At attempt to return to the past always gets the Brits drooling. Let’s get back to times when Britain ruled the waves!
This was essentially the sentiment behind Boris Johnson’s promise to get a new Routemaster bus onto London’s roads by 2011 2012, replacing the bendy buses he made such a fuss about. It’s time to restore a London icon was the refrain, and the original design proposals that I previously blogged about did at least look a bit like the bus of old.
But shock of shocks: the realisation that no manufacturer makes a front engined bus chassis, that an open back would require a conductor at all times, and that hydrogen power is not yet adequately advanced means that the plans have been changed quite a bit, culminating in the unveiling of the final design a few days ago – as shown in this Youtube film:
More from the Mayor’s website here.
The engine has now been moved to the back, the characteristic bonnet has been removed and the only two aspects of the traditional Routemaster – the curved rear and back entrance – remain. Only the back does not even have to be open all the time.
Interestingly the bus actually has 3 doors and 2 staircases – a welcome innovation… But where else in the world are there double-deckers like that? In Berlin of course – the MAN Lion’s City DD… This irony has of course not been noticed by ‘design critic’ Stephen Bayley who is quoted thus in a sycophantic and ill-researched BBC article about the new bus:
It proves the old rule that if you want things to stay the same, they have to change. And it was designed for London, unlike the hated and insulting bendy-bus, which was designed for Berlin
No Stephen. This bus has not been designed with London in mind. It’s a standard chassis, probably built in Sweden, with a slightly amended body on top of it and some odd bit of 1950s history bolted onto the back, making the bus work more like a Berlin double decker than a London one. It’s a horrible mess, designed with the heart rather than the head. And who’s to say it will even be on the roads by 2012?

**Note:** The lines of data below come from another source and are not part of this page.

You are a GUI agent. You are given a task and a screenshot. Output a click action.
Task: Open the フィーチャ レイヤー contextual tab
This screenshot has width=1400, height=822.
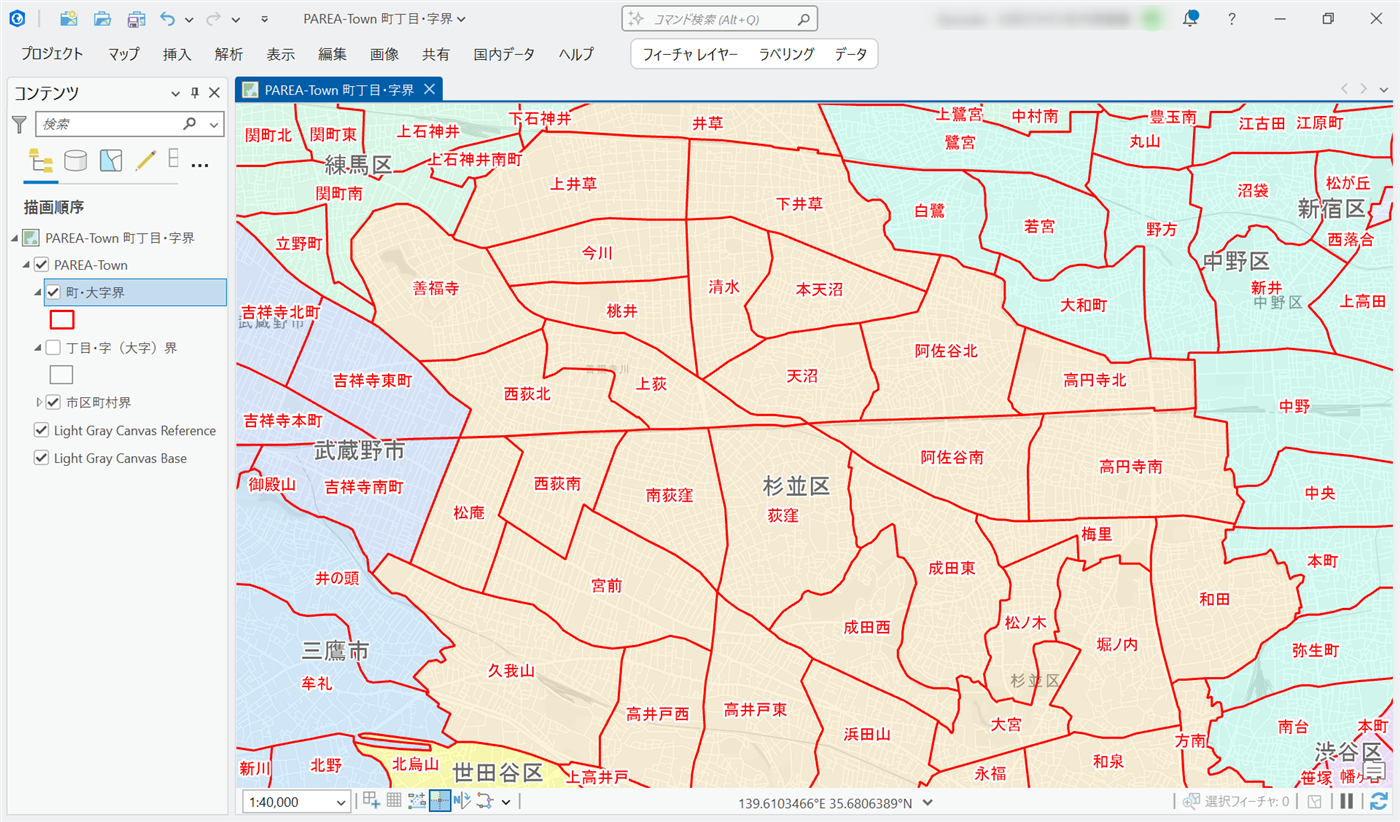(690, 54)
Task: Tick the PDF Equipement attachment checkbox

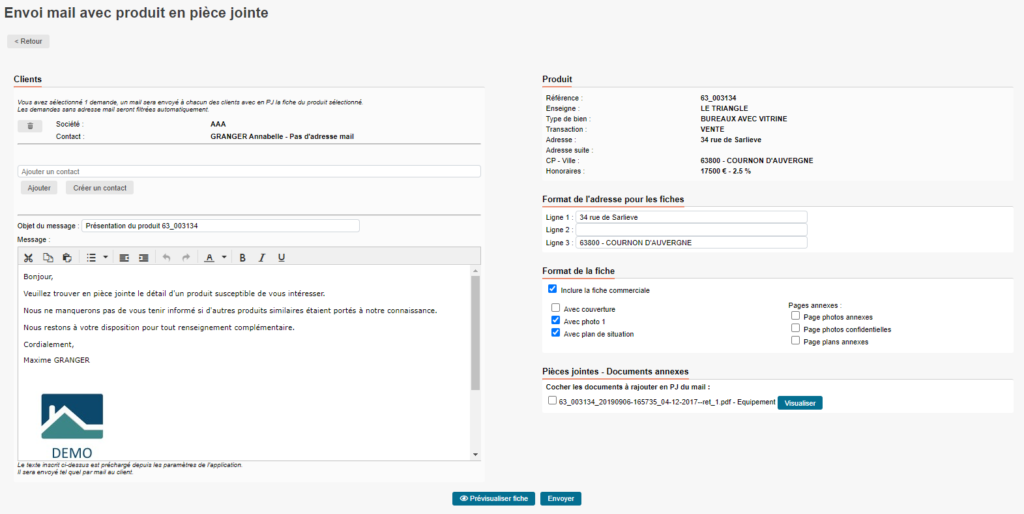Action: click(552, 401)
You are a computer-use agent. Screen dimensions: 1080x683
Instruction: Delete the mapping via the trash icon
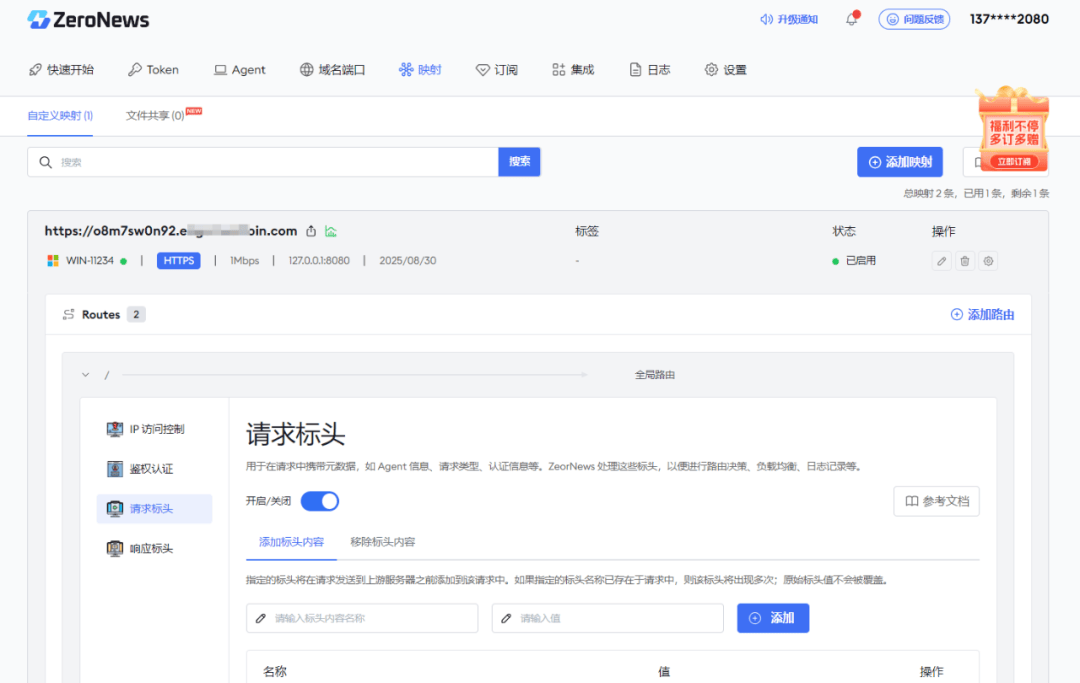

I’d like to know exactly *who* hated the bendy bus? I never had any problem using one (the 521) when working in London.
I’d also like to know some actual statistics and analysis regarding the various claims about the bendy buses, such as reliability, safety (i.e. catching fire), capacity and how they supposedly clogged the traffic. I suppose there could be an argument in terms of reliability given the new design needing to ‘bed in’ but isn’t that also going to be the case for this bus?
Total costs over the next ten years would be nice too. How transparent are those?